Monday, March 29, 2010

STEM Research Careers: Not Very Family Friendly

"In an era when women are increasingly prominent in medicine, law and business, why are there so few women scientists and engineers? A new research report by AAUW presents compelling evidence that can help to explain this puzzle. Why So Few? Women in Science, Technology, Engineering, and Mathematics presents in-depth yet accessible profiles of eight key research findings that point to environmental and social barriers – including stereotypes, gender bias and the climate of science and engineering departments in colleges and universities – that continue to block women’s participation and progress in science, technology, engineering, and math."

Diane Auer Jones responds in today's
Chronicle of Higher Education:

"What are the reasons for this persistent gap? According to the report, social and environmental factors are to blame. Shocking. Sadly, this report serves only to regurgitate age-old accusations and assumptions, and to make worn-out recommendations that we've heard so many times before—none of which have proven terribly effective in closing the gap in certain fields.

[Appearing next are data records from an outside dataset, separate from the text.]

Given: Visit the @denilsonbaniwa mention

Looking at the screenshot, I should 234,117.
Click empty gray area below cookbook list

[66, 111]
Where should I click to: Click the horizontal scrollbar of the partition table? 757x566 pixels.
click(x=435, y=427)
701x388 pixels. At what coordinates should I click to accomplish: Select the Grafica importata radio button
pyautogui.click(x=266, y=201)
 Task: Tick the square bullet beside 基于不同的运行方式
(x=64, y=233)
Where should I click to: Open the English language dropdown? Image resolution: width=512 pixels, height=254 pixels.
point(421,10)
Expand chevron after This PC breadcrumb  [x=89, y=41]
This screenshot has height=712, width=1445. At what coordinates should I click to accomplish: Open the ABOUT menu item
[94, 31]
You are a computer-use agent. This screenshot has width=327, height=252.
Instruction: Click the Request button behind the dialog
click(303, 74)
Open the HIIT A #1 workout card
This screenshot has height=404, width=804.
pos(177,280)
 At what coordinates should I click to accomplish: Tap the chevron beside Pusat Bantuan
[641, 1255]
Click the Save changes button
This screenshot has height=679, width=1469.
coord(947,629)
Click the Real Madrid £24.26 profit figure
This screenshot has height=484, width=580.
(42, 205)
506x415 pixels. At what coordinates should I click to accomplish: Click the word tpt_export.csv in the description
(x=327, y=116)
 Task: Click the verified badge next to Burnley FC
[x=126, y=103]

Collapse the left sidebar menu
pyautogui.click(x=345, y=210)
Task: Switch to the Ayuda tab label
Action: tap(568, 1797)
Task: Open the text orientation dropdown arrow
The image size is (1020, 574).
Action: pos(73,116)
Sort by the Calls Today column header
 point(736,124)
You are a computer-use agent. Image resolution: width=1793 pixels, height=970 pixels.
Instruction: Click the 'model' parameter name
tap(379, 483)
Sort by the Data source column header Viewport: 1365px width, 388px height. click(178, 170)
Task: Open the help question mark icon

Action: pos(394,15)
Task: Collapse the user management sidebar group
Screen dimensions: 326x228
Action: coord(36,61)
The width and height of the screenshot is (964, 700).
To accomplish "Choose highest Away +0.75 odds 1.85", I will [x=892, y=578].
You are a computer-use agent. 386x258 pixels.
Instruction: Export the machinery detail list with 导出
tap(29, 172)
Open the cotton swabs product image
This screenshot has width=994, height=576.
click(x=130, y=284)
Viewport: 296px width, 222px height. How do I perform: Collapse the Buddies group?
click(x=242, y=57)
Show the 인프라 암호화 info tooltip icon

Research careers are highly competitive. No matter how long you've been at it, to be a successful researcher means competing against a growing group of applicants for a shrinking supply of grant and contract resources. As federal spending on interest and entitlement programs grow, the competition is only going to increase. Peer reviewers and contracting officials are compelled to give priority to those with the strongest track record and the highest likelihood of success, which generally means that the rewards are greatest for those who devote the most time and energy to their work.

This isn't gender bias. It is reality. There are rare exceptions among a few scientists who can focus intensely—or farm the work out to enough graduate students—that they get the job done with breathtaking efficiency. But for the most part, no dean or tenure policy in the world can change the fact that research careers are demanding and not very family friendly, because in general, being smart isn't nearly as important as being persistent, and persistence requires time. Designing better experiments is good, but being there to repeat them over and over again, in every possible iteration, is even better."

5 Comments:

At 3/30/2010 2:10 AM, Anonymous Ian Random said...

I remember while flunking out of the university, wishing I was a education major. The reason, the teacher math class before me was 99% female, while engineering was 99% male.

 
At 3/30/2010 6:59 AM, Anonymous geoih said...

Research is the professional sports of science. Only the very best make it to the big leagues. Having children and a family does not improve your game.

 
At 3/30/2010 9:31 AM, Blogger Unknown said...

A 40 years female math PHD or scientist, if still single, will have much less chance to be married than a male counterpart. The reason for fewer professional female scientist and professors is most likely caused by gender inequality in the society.

 
At 3/31/2010 4:44 AM, Anonymous geoih said...

Quote from Eric:" The reason for fewer professional female scientist and professors is most likely caused by gender inequality in the society."

You'll need to show some cause and effect. Correlation is not causation.

 
At 3/31/2010 7:39 AM, Blogger GirlProf said...

I am a female professor who has been in academia for 20 years - I am part of a very small minority, male OR female (6 of 80+ faculty), who has small children at home. It is a challenge to juggle research, teaching, service on campus and maintain a healthy home life -- something always has to give. In my life, my children are a priority so I am not a research chair, an associate dean or list hundreds of publications. I do have two well balanced children in sports, a happy marriage and some teaching awards, some publications, two modest research grants, and edit a peer reviewed journal. Having a family does slow down a career, but I would argue that my children have made me a better teacher and researcher in that I am a sharper observer, extremely well organized (I have to be) and I have a deep well of empathy that I may have lacked when I was a single graduate student who worked 16 hours a day.